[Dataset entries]
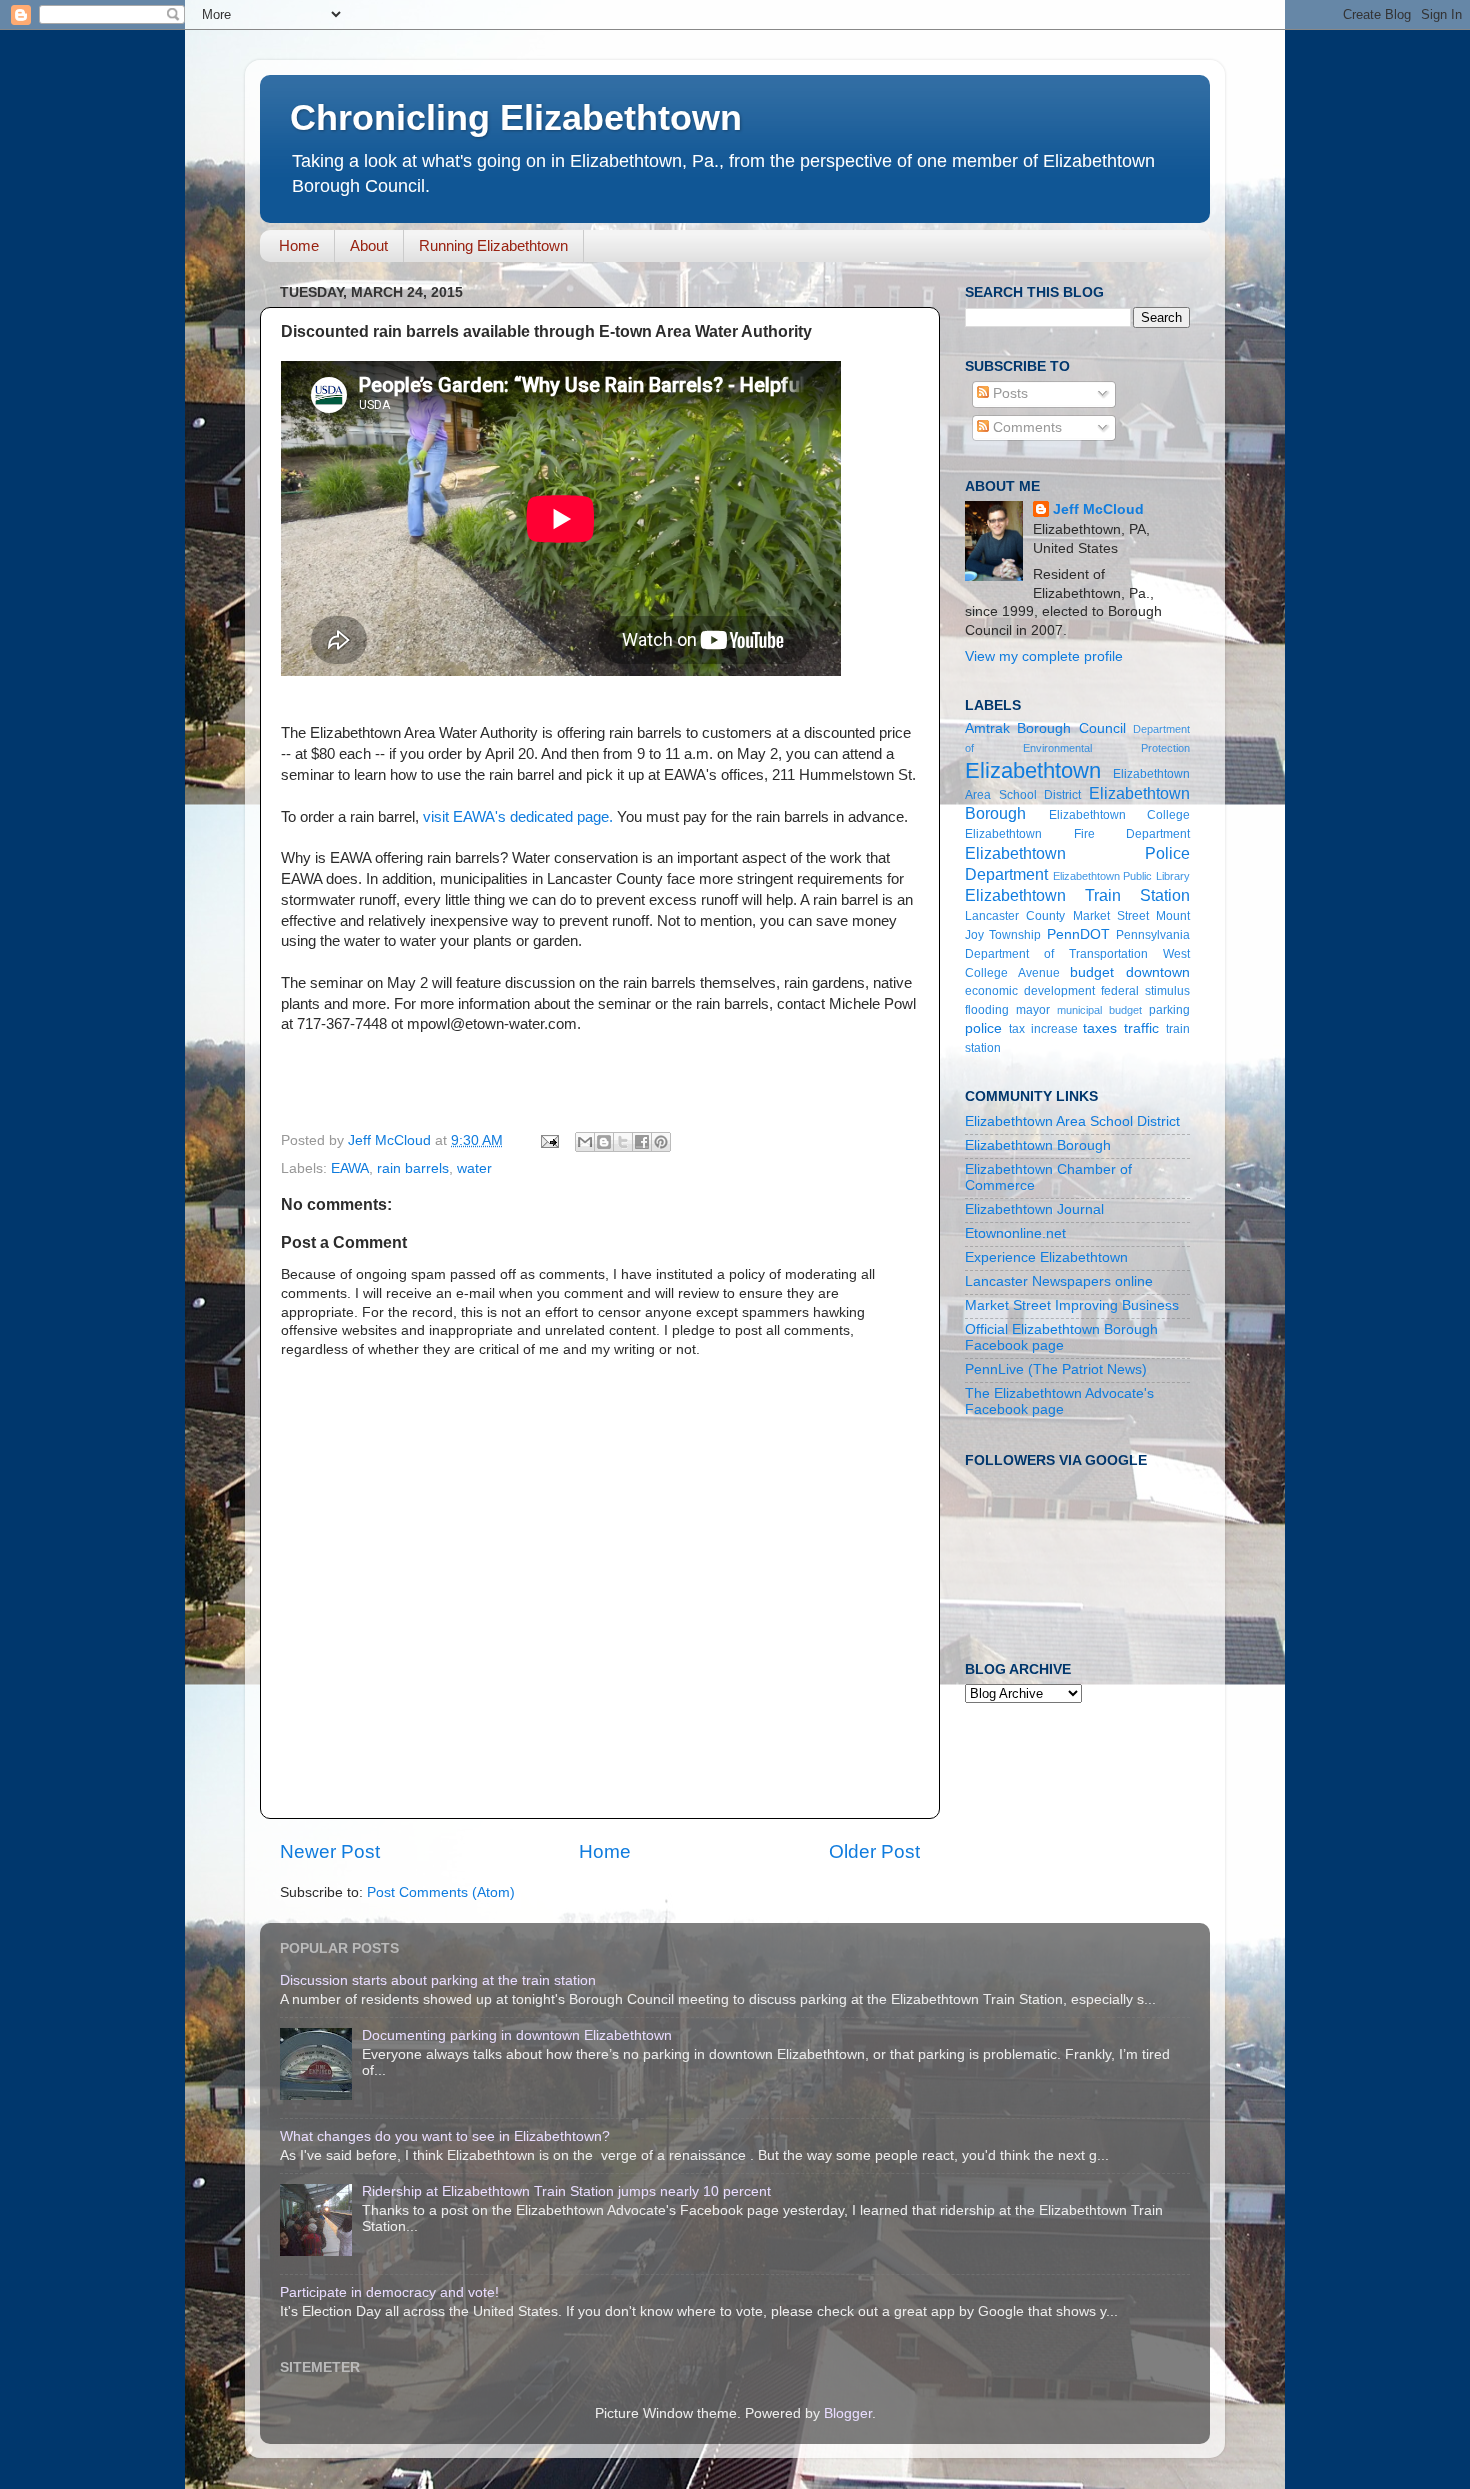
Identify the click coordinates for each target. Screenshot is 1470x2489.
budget (1092, 972)
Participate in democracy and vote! (389, 2292)
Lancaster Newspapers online (1059, 1281)
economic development (1030, 991)
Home (299, 245)
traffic (1141, 1028)
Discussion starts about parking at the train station (438, 1980)
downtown (1158, 972)
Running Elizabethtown (493, 245)
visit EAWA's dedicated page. (518, 817)
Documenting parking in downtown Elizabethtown (517, 2035)
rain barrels (413, 1168)
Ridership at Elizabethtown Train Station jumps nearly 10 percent (566, 2191)
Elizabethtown (1033, 770)
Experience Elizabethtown (1046, 1257)
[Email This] (585, 1142)
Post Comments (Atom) (441, 1892)
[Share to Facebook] (642, 1142)
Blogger (848, 2413)
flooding (987, 1010)
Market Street (1111, 916)
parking (1169, 1010)
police (983, 1028)
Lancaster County (1015, 916)
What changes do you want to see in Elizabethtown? (445, 2136)
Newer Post (330, 1851)
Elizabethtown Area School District (1072, 1121)
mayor (1033, 1010)
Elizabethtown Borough (1038, 1145)
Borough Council (1071, 728)
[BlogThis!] (604, 1142)
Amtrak (987, 728)
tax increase (1043, 1029)
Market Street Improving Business (1072, 1305)
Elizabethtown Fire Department (1077, 834)
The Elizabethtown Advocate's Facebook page (1059, 1401)
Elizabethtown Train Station (1077, 895)
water (474, 1168)
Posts (1008, 393)
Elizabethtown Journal (1034, 1209)
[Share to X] (623, 1142)
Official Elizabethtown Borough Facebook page (1061, 1337)
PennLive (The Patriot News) (1056, 1369)
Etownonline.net (1015, 1233)
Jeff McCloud (1098, 509)
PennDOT (1078, 934)
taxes (1100, 1028)
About (369, 245)
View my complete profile (1044, 656)
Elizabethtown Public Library (1121, 876)
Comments (1025, 427)
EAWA (350, 1168)
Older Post (874, 1851)
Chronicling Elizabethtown (516, 117)
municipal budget (1099, 1010)
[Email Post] (548, 1140)
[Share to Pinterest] (661, 1142)
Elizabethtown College (1120, 815)
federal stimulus (1145, 991)
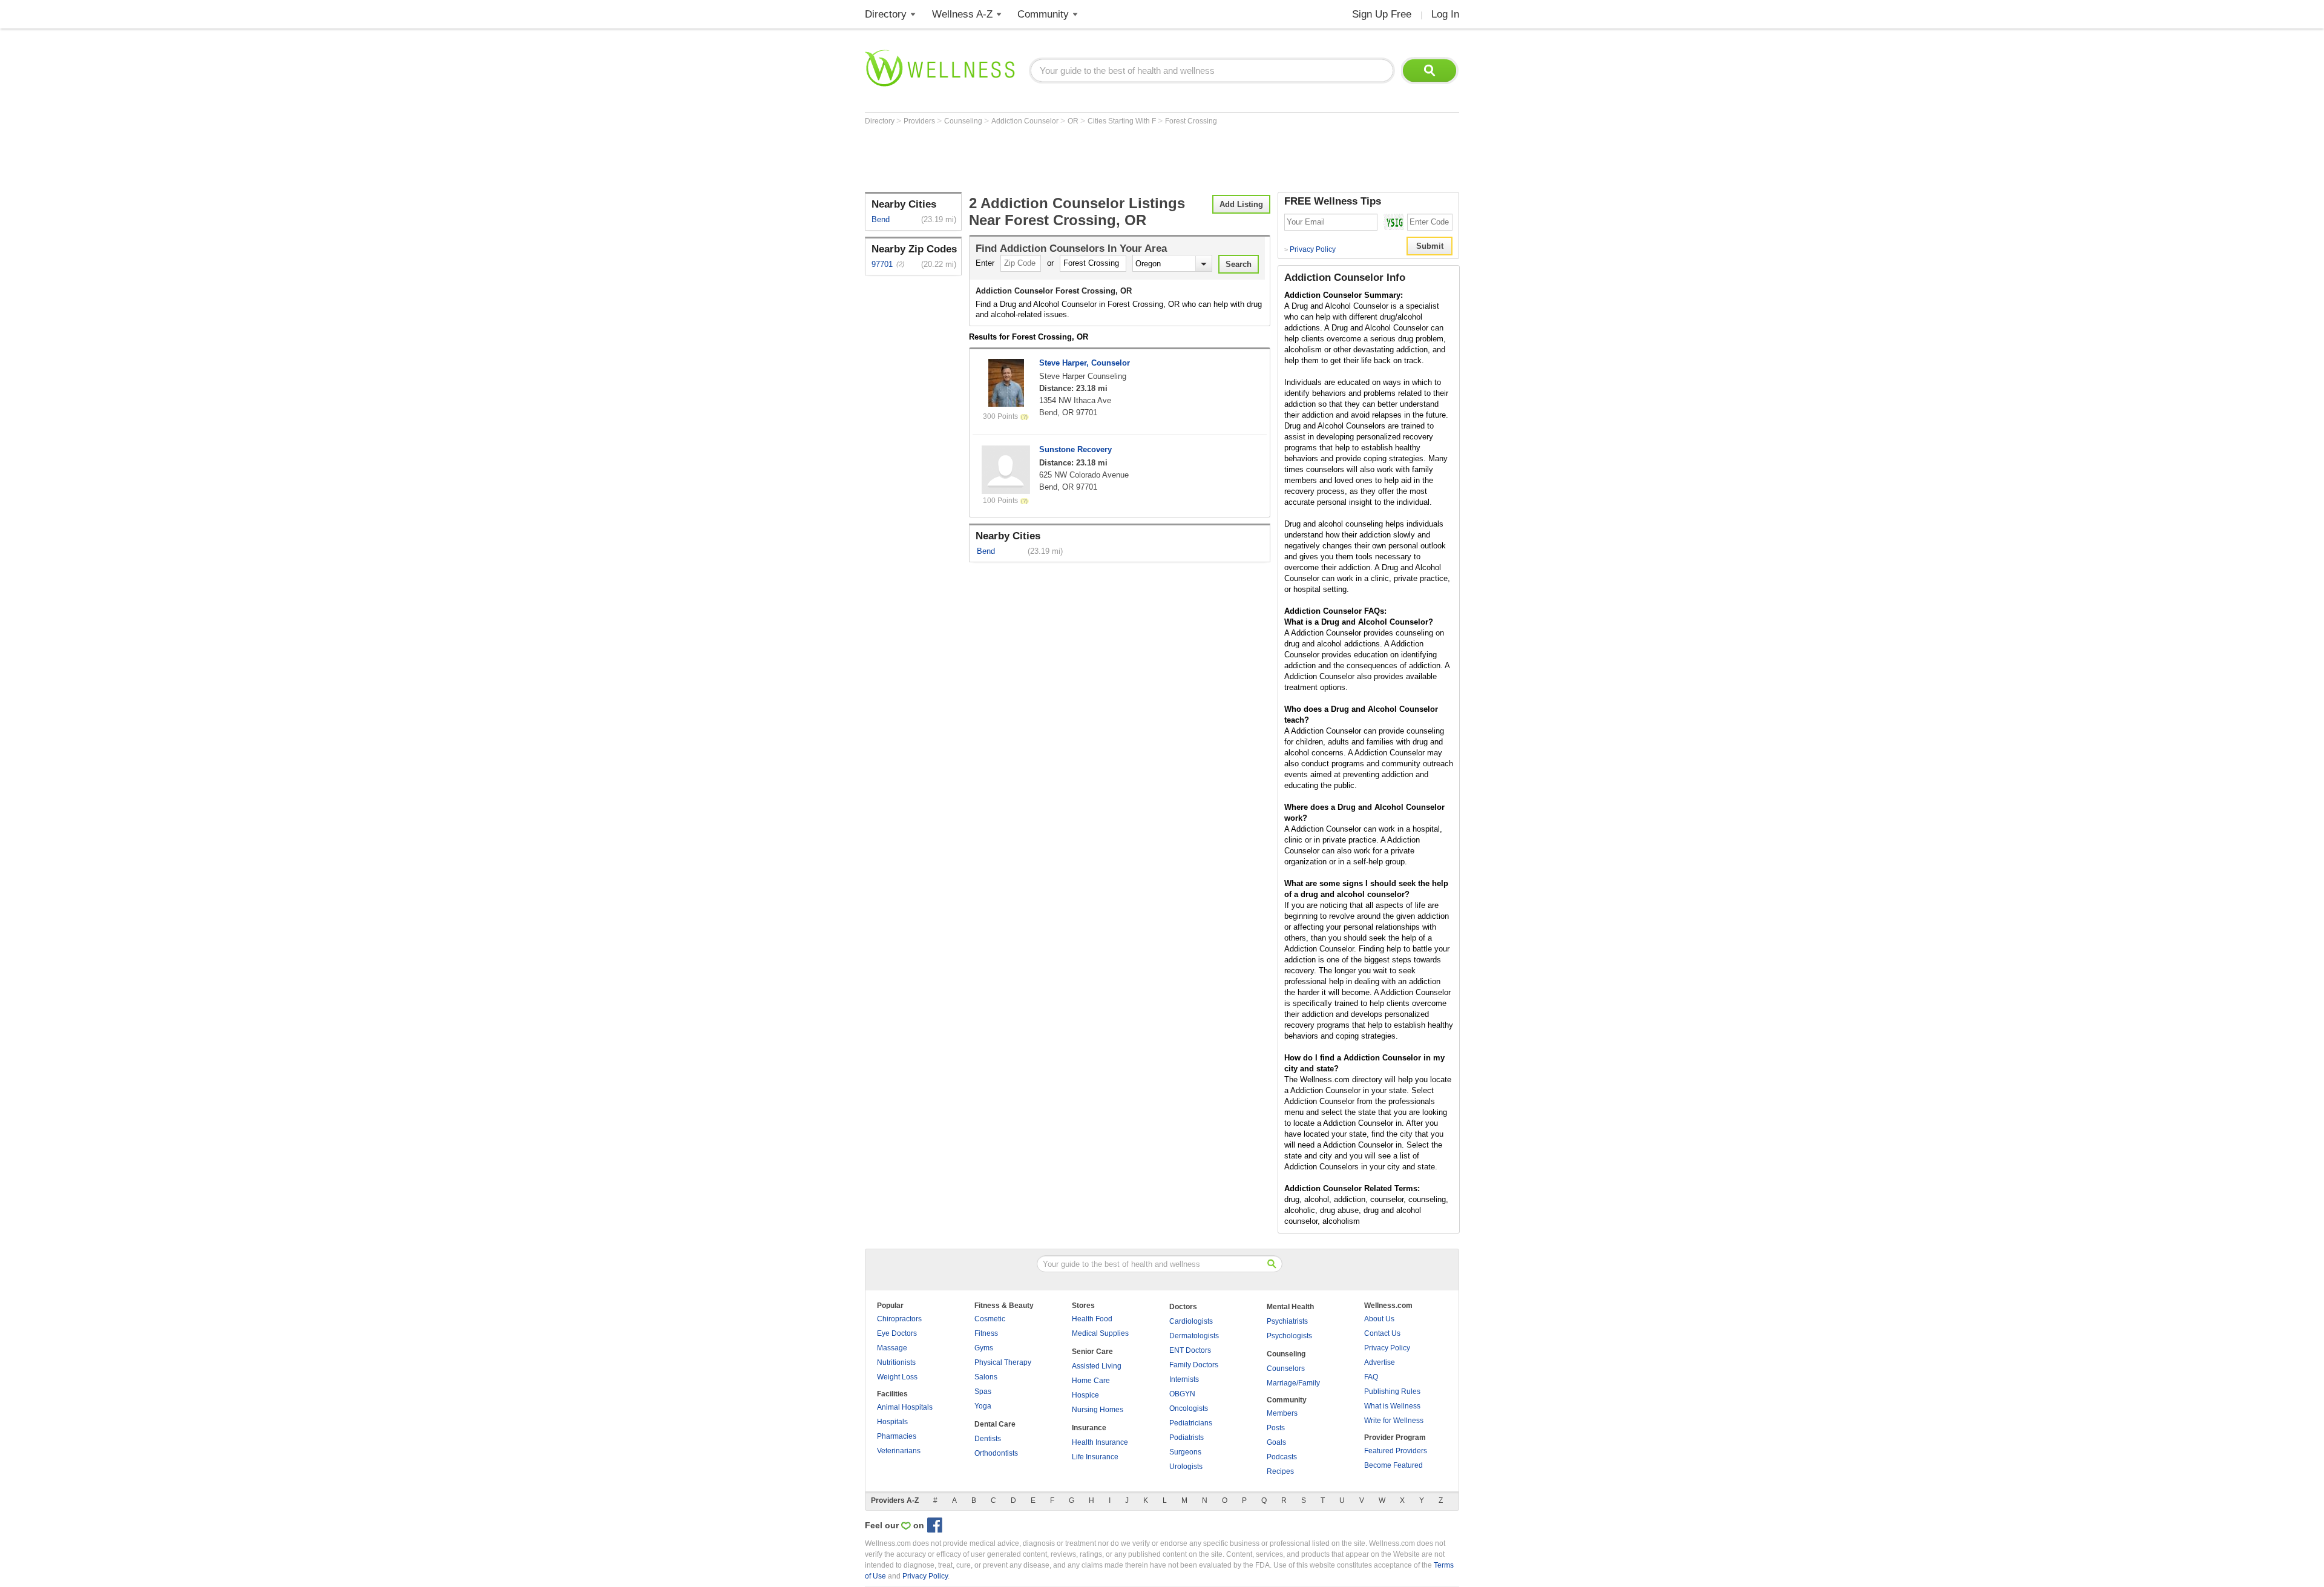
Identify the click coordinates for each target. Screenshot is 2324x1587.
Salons (985, 1377)
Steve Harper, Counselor (1084, 362)
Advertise (1379, 1362)
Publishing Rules (1392, 1391)
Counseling (964, 121)
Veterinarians (899, 1451)
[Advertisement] (1085, 158)
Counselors (1286, 1368)
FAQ (1371, 1377)
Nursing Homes (1097, 1409)
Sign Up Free (1381, 14)
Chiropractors (899, 1319)
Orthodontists (996, 1453)
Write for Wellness (1393, 1420)
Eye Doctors (897, 1333)
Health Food (1092, 1319)
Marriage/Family (1293, 1383)
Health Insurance (1100, 1442)
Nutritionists (896, 1362)
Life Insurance (1095, 1457)
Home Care (1091, 1380)
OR (1074, 121)
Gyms (983, 1348)
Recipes (1280, 1471)
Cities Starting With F (1123, 121)
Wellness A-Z (962, 14)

:: Work to be completed ::
I'd like every record printed exactly, with the pictures left out.

:: Answer for this exercise ::
Identify the click coordinates for each target. Screenshot is 1470x2489.
budget (1092, 972)
Participate in democracy and vote! (389, 2292)
Lancaster Newspapers online (1059, 1281)
economic development (1030, 991)
Home (299, 245)
traffic (1141, 1028)
Discussion starts about parking at the train station (438, 1980)
downtown (1158, 972)
Running Elizabethtown (493, 245)
visit EAWA's dedicated page. (518, 817)
Documenting parking in downtown Elizabethtown (517, 2035)
rain barrels (413, 1168)
Ridership at Elizabethtown Train Station jumps nearly 10 percent (566, 2191)
Elizabethtown (1033, 770)
Experience Elizabethtown (1046, 1257)
[Email This] (585, 1142)
Post Comments (Atom) (441, 1892)
[Share to Facebook] (642, 1142)
Blogger (848, 2413)
flooding (987, 1010)
Market Street (1111, 916)
parking (1169, 1010)
police (983, 1028)
Lancaster County (1015, 916)
What changes do you want to see in Elizabethtown? (445, 2136)
Newer Post (330, 1851)
Elizabethtown Area School District (1072, 1121)
mayor (1033, 1010)
Elizabethtown Borough (1038, 1145)
Borough Council (1071, 728)
[BlogThis!] (604, 1142)
Amtrak (987, 728)
tax increase (1043, 1029)
Market Street Improving Business (1072, 1305)
Elizabethtown Fire Department (1077, 834)
The Elizabethtown Advocate's Facebook page (1059, 1401)
Elizabethtown Train Station (1077, 895)
water (474, 1168)
Posts (1008, 393)
Elizabethtown Journal (1034, 1209)
[Share to X] (623, 1142)
Official Elizabethtown Borough Facebook page (1061, 1337)
PennLive (The Patriot News) (1056, 1369)
Etownonline.net (1015, 1233)
Jeff McCloud (1098, 509)
PennDOT (1078, 934)
taxes (1100, 1028)
About (369, 245)
View my complete profile (1044, 656)
Elizabethtown Public Library (1121, 876)
Comments (1025, 427)
EAWA (350, 1168)
Older Post (874, 1851)
Chronicling Elizabethtown (516, 117)
municipal budget (1099, 1010)
[Email Post] (548, 1140)
[Share to Pinterest] (661, 1142)
Elizabethtown College (1120, 815)
federal stimulus (1145, 991)
Identify the click coordinates for each target. Screenshot is 2324x1587.
Salons (985, 1377)
Steve Harper, Counselor (1084, 362)
Advertise (1379, 1362)
Publishing Rules (1392, 1391)
Counseling (964, 121)
Veterinarians (899, 1451)
[Advertisement] (1085, 158)
Counselors (1286, 1368)
FAQ (1371, 1377)
Nursing Homes (1097, 1409)
Sign Up Free (1381, 14)
Chiropractors (899, 1319)
Orthodontists (996, 1453)
Write for Wellness (1393, 1420)
Eye Doctors (897, 1333)
Health Food (1092, 1319)
Marriage/Family (1293, 1383)
Health Insurance (1100, 1442)
Nutritionists (896, 1362)
Life Insurance (1095, 1457)
Home Care (1091, 1380)
OR (1074, 121)
Gyms (983, 1348)
Recipes (1280, 1471)
Cities Starting With F (1123, 121)
Wellness A-Z (962, 14)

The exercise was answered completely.